Сейчас я лягу в кровать, но знаю, что заснуть мне будет трудно… Но разве мечты, хотя бы самые несбыточные, не составляют неотъемлемого и утешительного права каждого смертного?
21 сентября. Если бы мне вчера кто-нибудь сказал, что я и капитан будем обедать у самого Андрея Александровича, я бы рассмеялся в лицо этому предсказателю. Я, между прочим, только что вернулся из палаца, и даже в зубах у меня дымится еще та самая сигара, которую я закурил в великолепном кабинете.

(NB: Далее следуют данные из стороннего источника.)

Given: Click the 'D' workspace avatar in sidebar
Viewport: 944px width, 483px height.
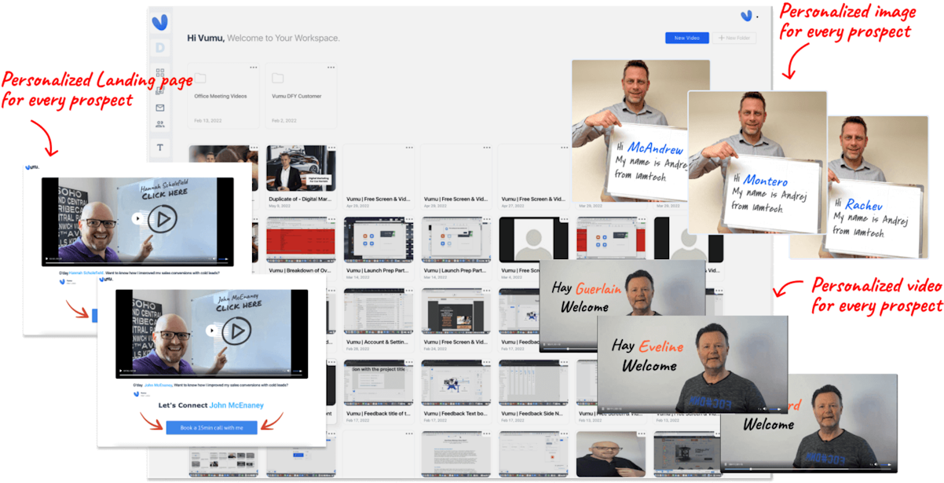Looking at the screenshot, I should coord(160,48).
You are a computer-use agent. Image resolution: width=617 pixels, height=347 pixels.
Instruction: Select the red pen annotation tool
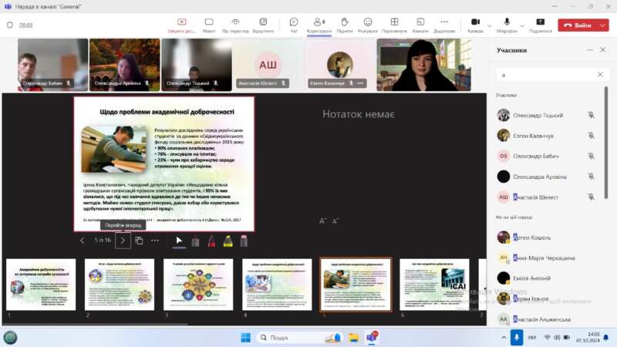[211, 241]
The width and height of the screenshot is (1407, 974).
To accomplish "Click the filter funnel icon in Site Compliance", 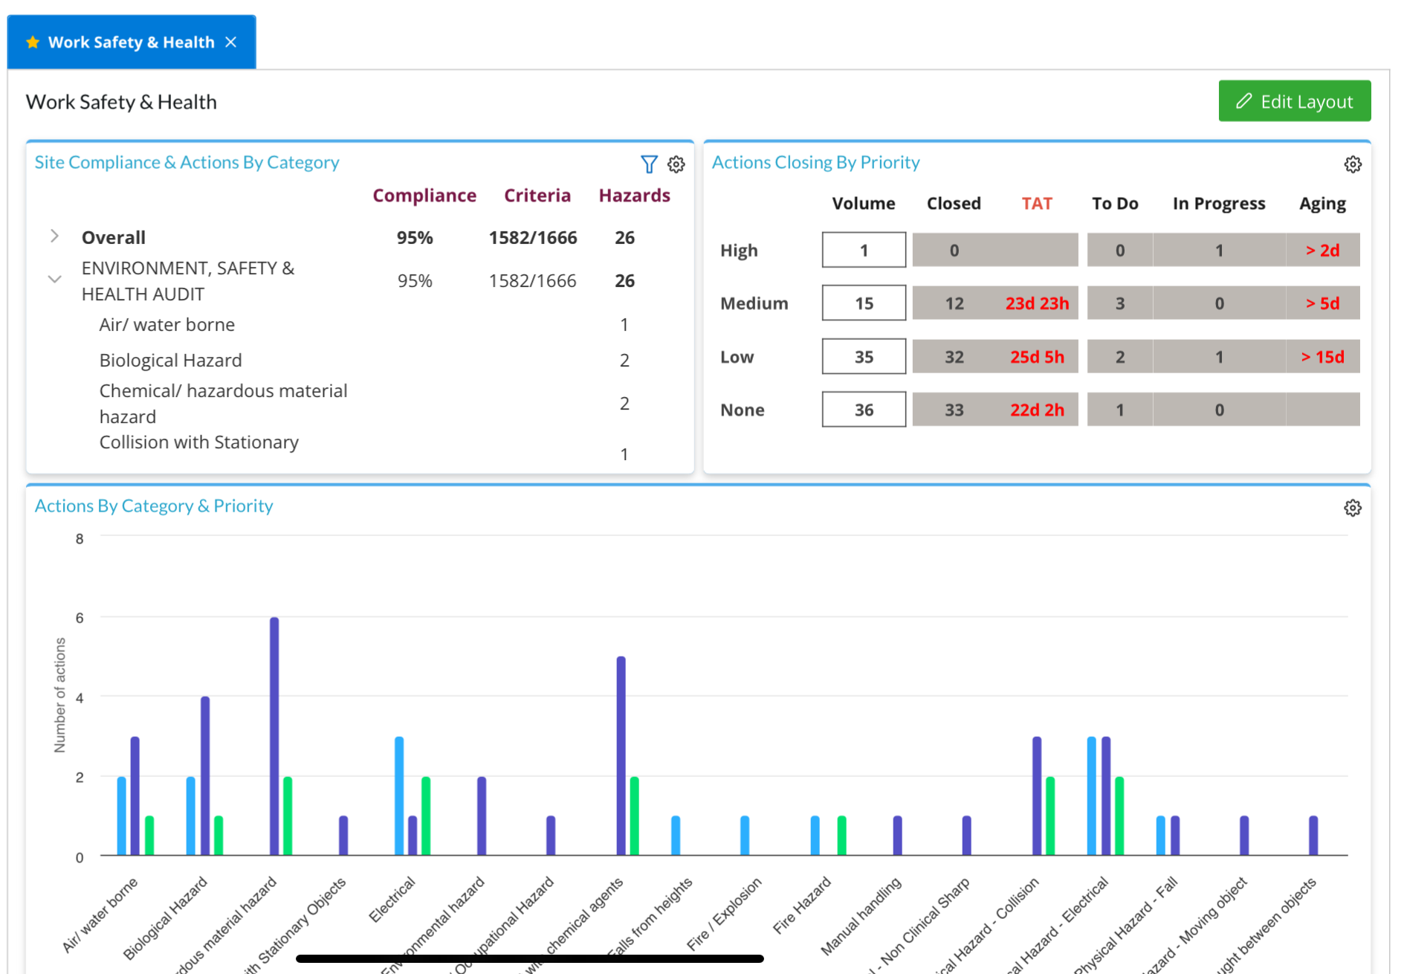I will 648,164.
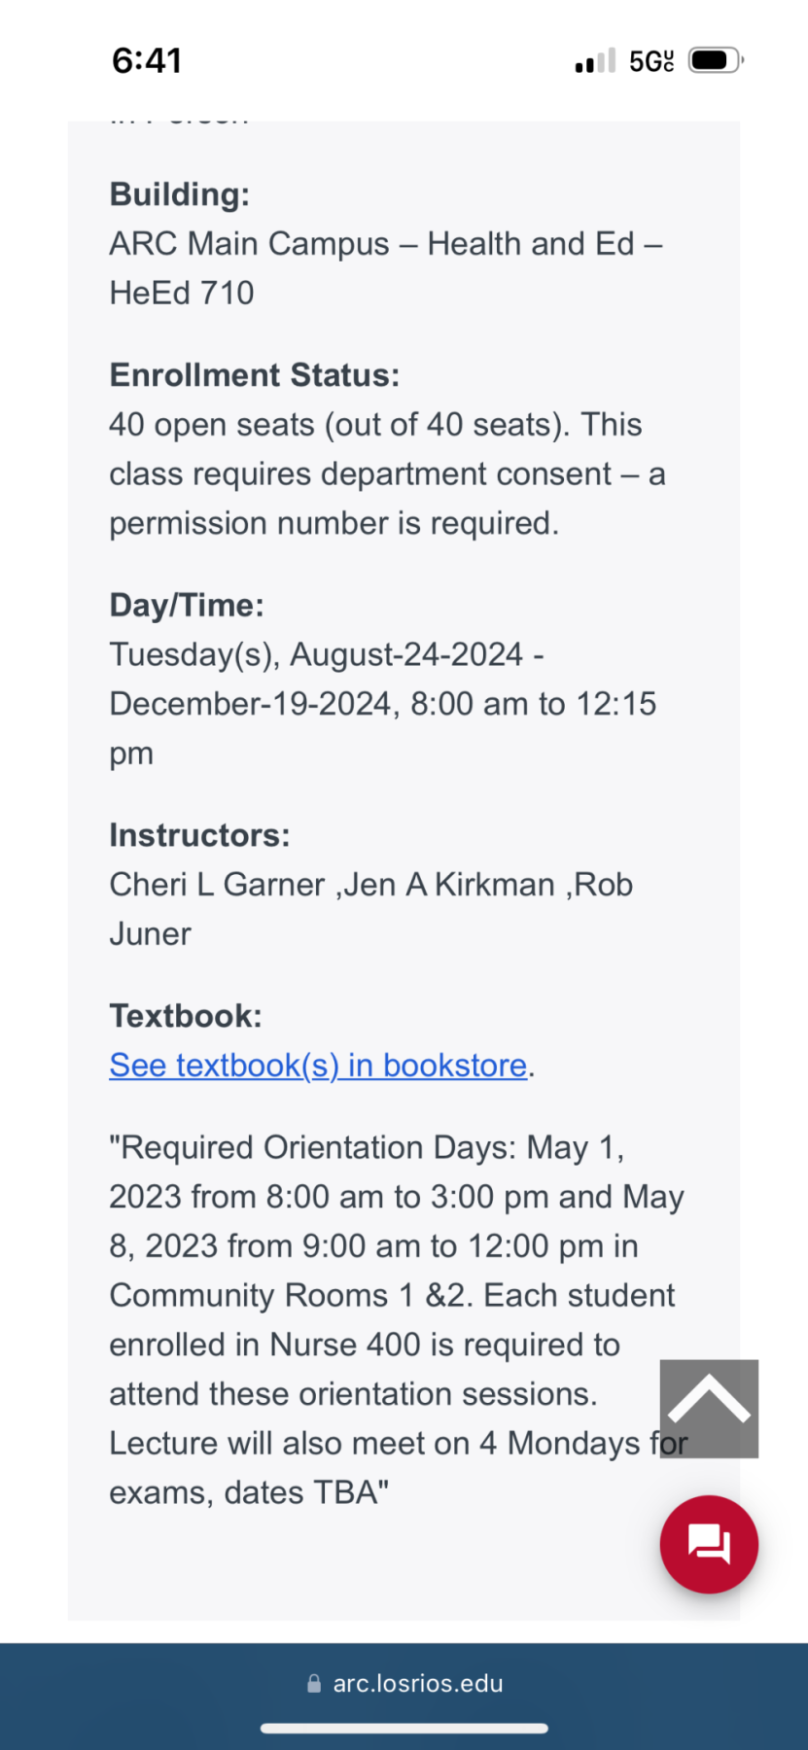
Task: Tap the battery icon in status bar
Action: tap(715, 61)
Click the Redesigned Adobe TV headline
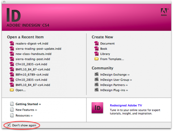The width and height of the screenshot is (173, 131). (126, 105)
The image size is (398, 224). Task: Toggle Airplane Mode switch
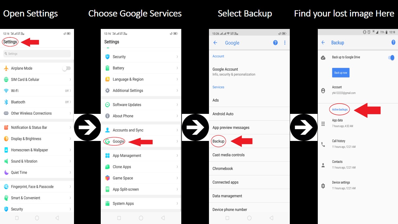tap(66, 68)
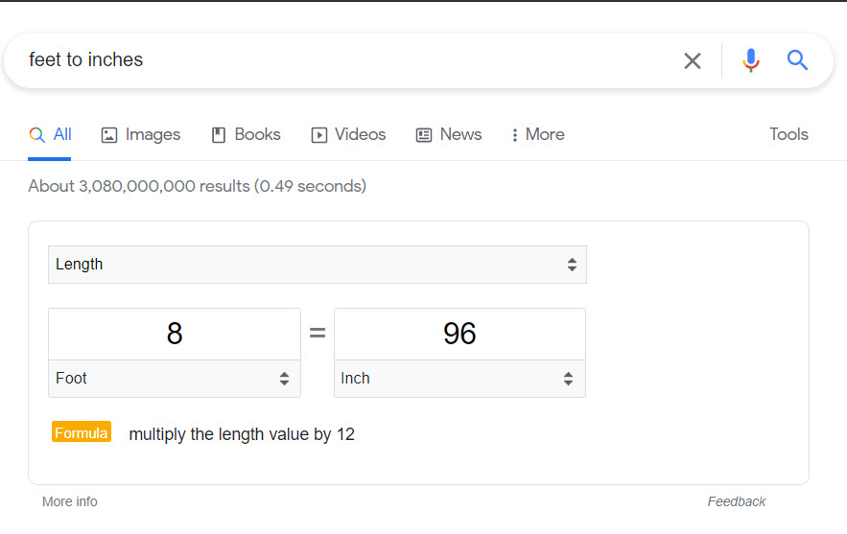The height and width of the screenshot is (534, 847).
Task: Click the result field showing 96
Action: [459, 334]
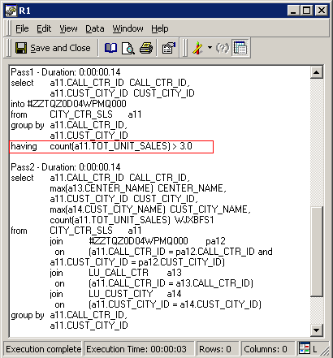Click the vertical scrollbar thumb
The image size is (333, 358).
click(317, 252)
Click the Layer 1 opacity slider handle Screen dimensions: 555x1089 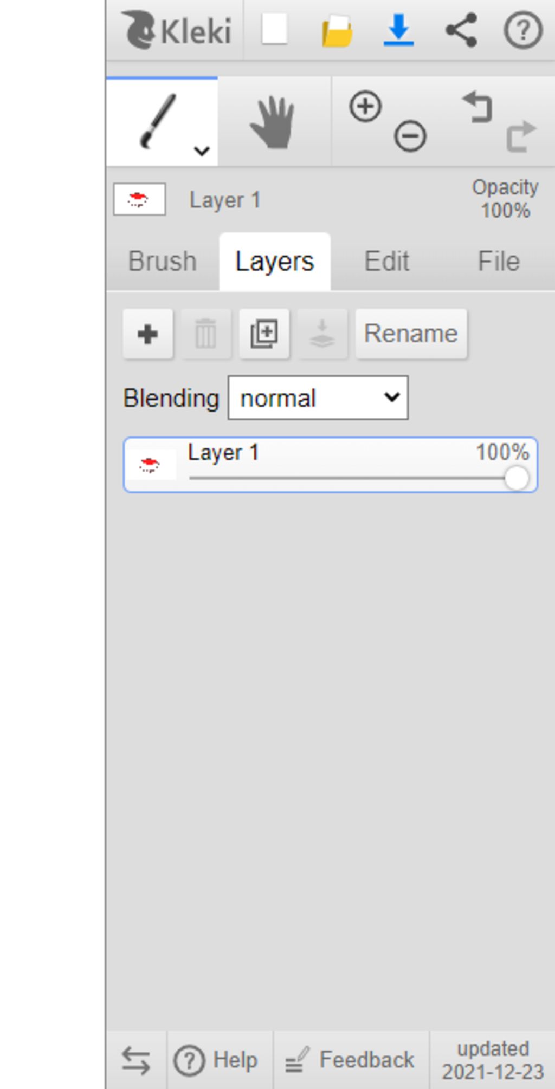tap(517, 478)
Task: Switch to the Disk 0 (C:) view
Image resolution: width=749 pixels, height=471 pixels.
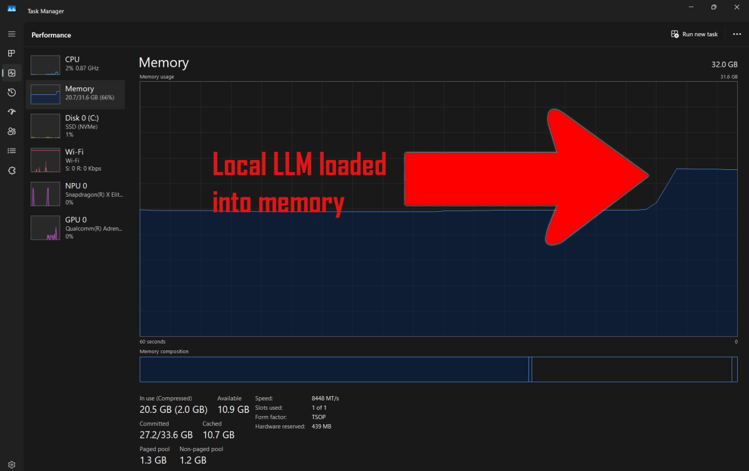Action: coord(77,126)
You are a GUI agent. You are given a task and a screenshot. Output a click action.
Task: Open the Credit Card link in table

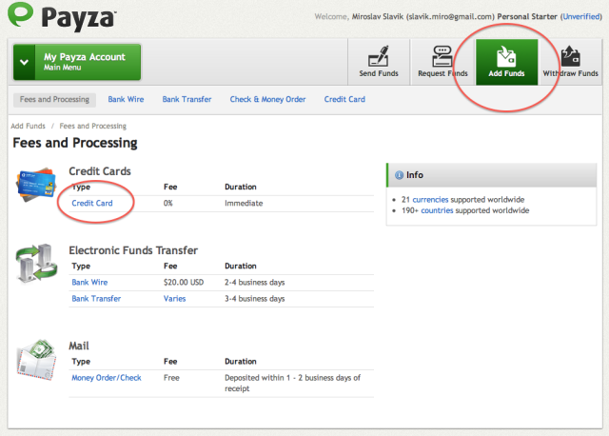(x=92, y=203)
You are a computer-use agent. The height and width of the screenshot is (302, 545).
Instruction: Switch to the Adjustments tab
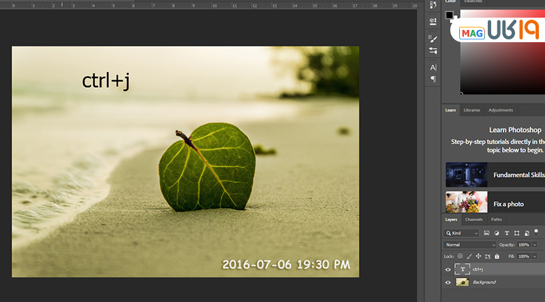tap(501, 110)
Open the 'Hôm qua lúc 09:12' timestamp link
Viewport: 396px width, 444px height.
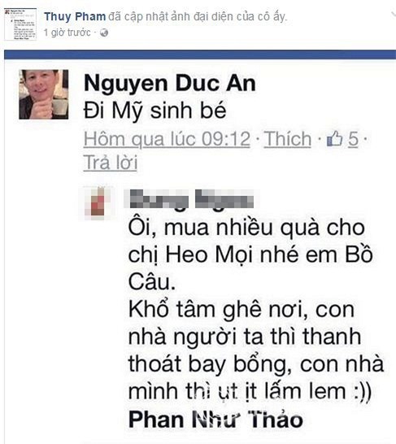167,139
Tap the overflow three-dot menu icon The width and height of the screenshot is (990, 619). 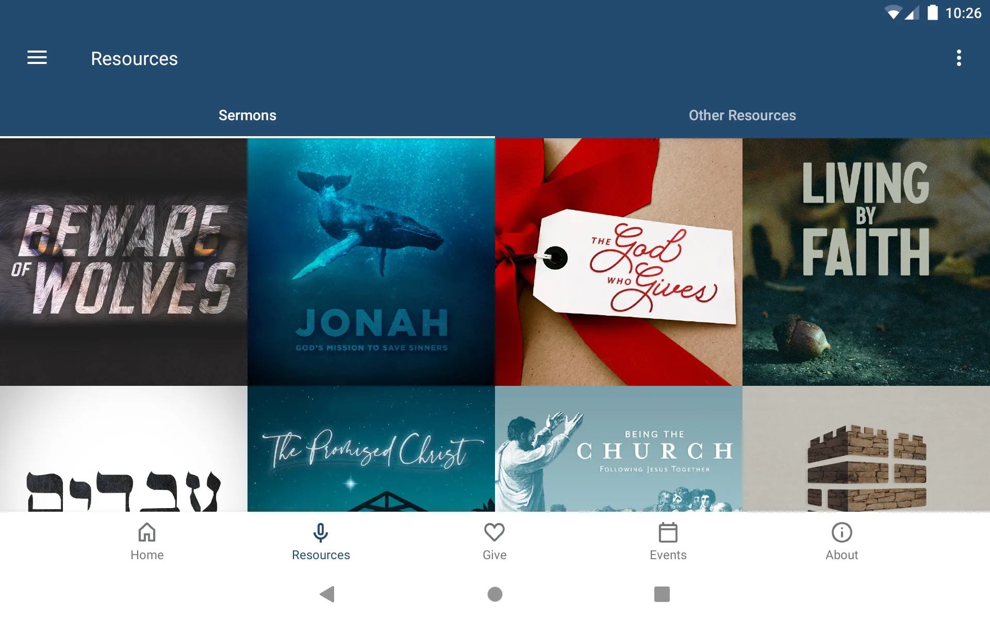click(x=960, y=58)
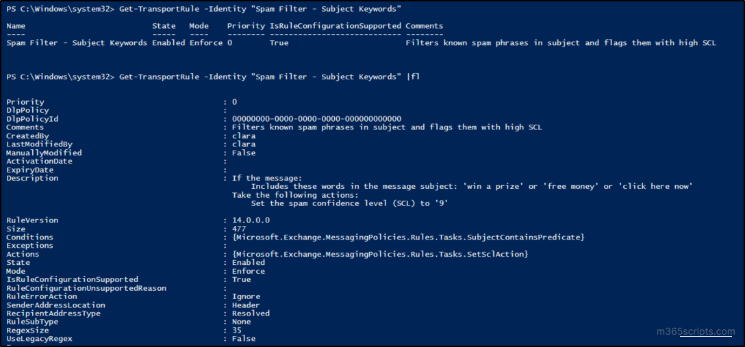Select the RuleVersion value 14.0.0.0

tap(251, 220)
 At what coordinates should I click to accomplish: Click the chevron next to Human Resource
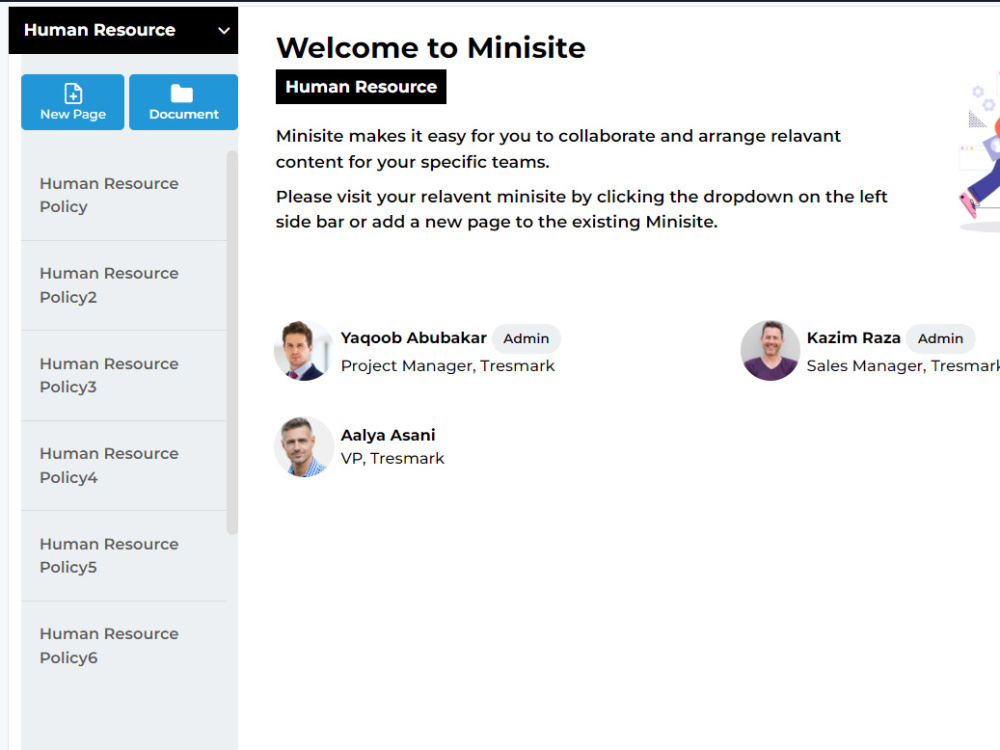222,30
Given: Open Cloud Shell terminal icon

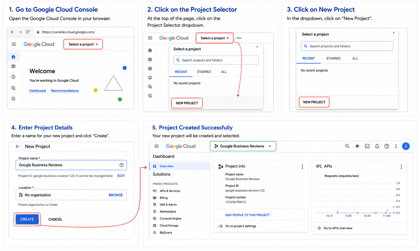Looking at the screenshot, I should click(367, 146).
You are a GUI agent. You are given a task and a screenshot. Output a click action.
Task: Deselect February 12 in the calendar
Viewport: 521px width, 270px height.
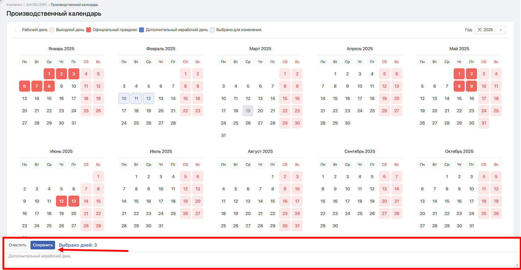click(149, 98)
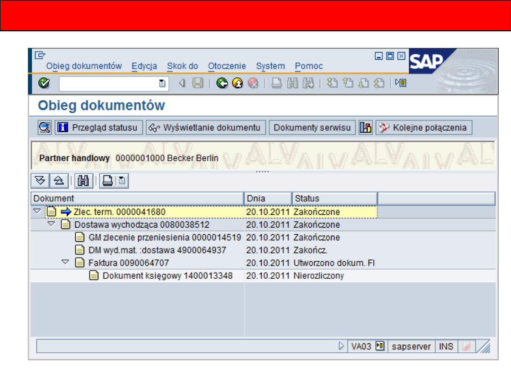Collapse the Zlec. term. 0000041680 node
The height and width of the screenshot is (384, 511).
pyautogui.click(x=37, y=211)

Капитан в своей комнате растирается муравьиным спиртом и ворчит что-то про «бэгэрэдство и всякую такую вещь». Однако он сбит с панталыку и, очевидно, сознает себя смешным в своих сегодняшних лаврах торреадора и бесстрашного спасителя особы прекрасного пола. Увы! Должно быть, сама судьба избрала нас обоих выступать здесь в комических ролях: меня — в приключении на берегу озера, его — в сегодняшнем подвиге.